Sono contenta di essere qui anche se a volte vorrei essere altrove, tutto il viaggio in questo paese è contraddistinto da due tipi di pesi sullo stomaco, quello più facile dato dal clima e dal cibo e quello dato dal senso di colpa e dalla tristezza per una vita tanto disperata.
Il viaggio attraverso il Tonle Sap è come la macchina del tempo di Ritorno al futuro, che invece di portarci negli anni ’50 però ci porta indietro di secoli; qui la vita fuori dalla capitale viaggia ancora con ritmi ormai da noi sconosciuti: donne lavano i panni nel fiume, villaggi di palafitte cadenti, giovani pescatori che remano sul fiume con lunghi bastoni di legno salutandoci con calore al nostro passaggio.
Anche la vegetazione è suggestiva con quelle lunghe palme solitarie all’orizzonte, dopo cinque ore siamo ustionati, il sole è implacabile.
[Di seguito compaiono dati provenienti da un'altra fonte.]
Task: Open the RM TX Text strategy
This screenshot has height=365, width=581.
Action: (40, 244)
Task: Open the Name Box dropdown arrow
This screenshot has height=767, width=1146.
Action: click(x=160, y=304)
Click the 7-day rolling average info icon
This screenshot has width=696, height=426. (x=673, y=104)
Arriviamo al villaggio galleggiante dove ci spostiamo letteralmente parlando su imbarcazioni più piccole che possono arrivare fino al luogo di attracco, se si può chiamare cosi un paio di assi che hanno avuto tempi migliori; sbarchiamo letteralmente in quello che a prima vista sembra un campo profughi degno di un documentario del National Geographic, ancora non ci credo che sono stata realmente in quel posto, li per li ho avuto paura per la ns. Salute ma subito dopo mi ha preso un senso di angoscia tale era spaventosa la realtà, baracche di un metro per due, sporcizia ovunque, nessuna regola igienica, qualcosa di veramente inimmaginabile. Ma ecco che arriva il ns. Taxista che mi fa tornare alla realtà. Ci accompagnerà attraverso i restanti km di terra rossa verso Siam Reap, una città che è un cantiere.
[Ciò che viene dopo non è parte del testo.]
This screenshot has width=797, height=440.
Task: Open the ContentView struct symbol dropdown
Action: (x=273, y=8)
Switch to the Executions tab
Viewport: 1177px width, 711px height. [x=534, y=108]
Finalmente vedremo Angkor.
Angkor, Angkor, come descrivere tale meraviglia? Affittiamo le biciclette da dei ragazzini che ci affittano le loro per pochi dollari e cosi percorriamo km in sella a delle bici sgangherate tra bellezza e natura. Trascorrono cosi quattro giorni stupendi tra Angkor Wat, Bayon, Ta Phrom, albe, tramonti, elefanti e scimmie, tante scimmie, gentilezza ed esasperazione (dai tuk tuk), in questa che è veramente una delle meraviglie del mondo.
L’ultimo giorno facciamo un po’ di acquisti e ci deciamo ad affrontare il viaggio in taxi verso il confine thailandese e mai scelta fu più azzeccata; il viaggio è una vera bellezza, la strada èche è asfaltata per poco lascia il posto ad una striscia rossa che al passaggio di ogni mezzo si lascia dietro polvere e polvere, è appena l’alba quando lasciamo Siam Reap e già migliaia di motorini sfrecciano verso la cittadina chi per lavorare, chi per studiare, chi per elemosinare, è un grande spettacolo.
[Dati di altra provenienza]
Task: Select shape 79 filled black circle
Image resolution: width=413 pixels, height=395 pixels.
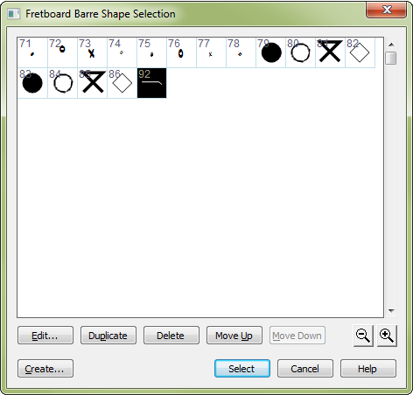Action: coord(270,52)
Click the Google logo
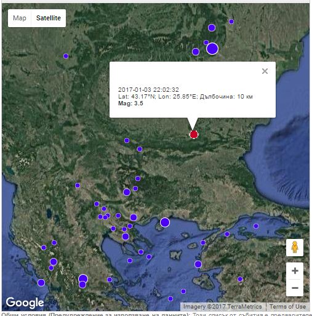 tap(25, 302)
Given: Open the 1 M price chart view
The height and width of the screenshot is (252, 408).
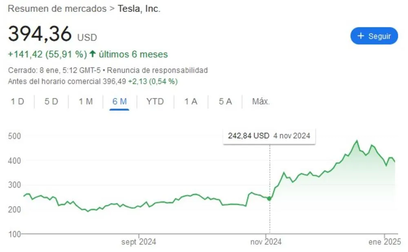Looking at the screenshot, I should point(85,101).
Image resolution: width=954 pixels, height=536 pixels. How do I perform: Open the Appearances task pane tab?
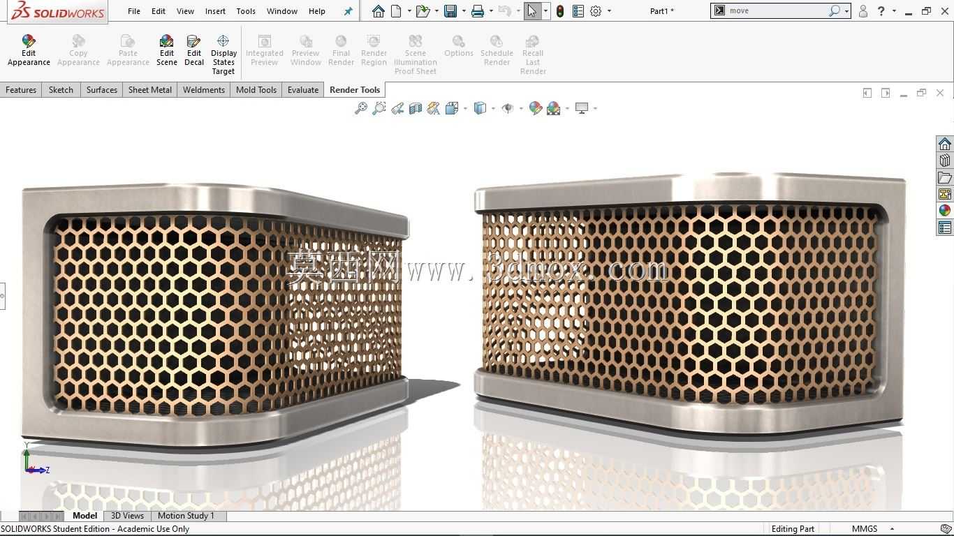point(945,211)
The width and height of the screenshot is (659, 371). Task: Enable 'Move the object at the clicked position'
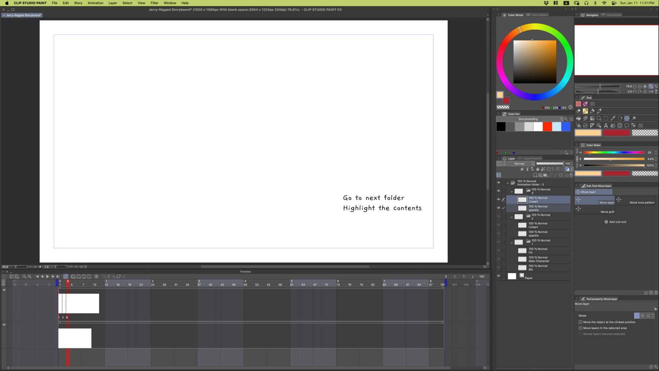click(580, 322)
La campagna è rigogliosa peccato non poter scendere e fare una passeggiata sul prato accanto alla strada visto la presenza dei cartelli anti mine, non si riesce a credere che magari a pochi metri da dove ci si trova ci sia un ordigno inesploso, è pazzesco.
Siamo tristi e contenti, tristi di lasciare questo paese che è stato veramente un esperienza, e contenti di sfrecciare prima verso la follia di Bangkok e poi verso il relax di Koh Samui.
Grazie Cambogia di averci lasciato tanto dentro.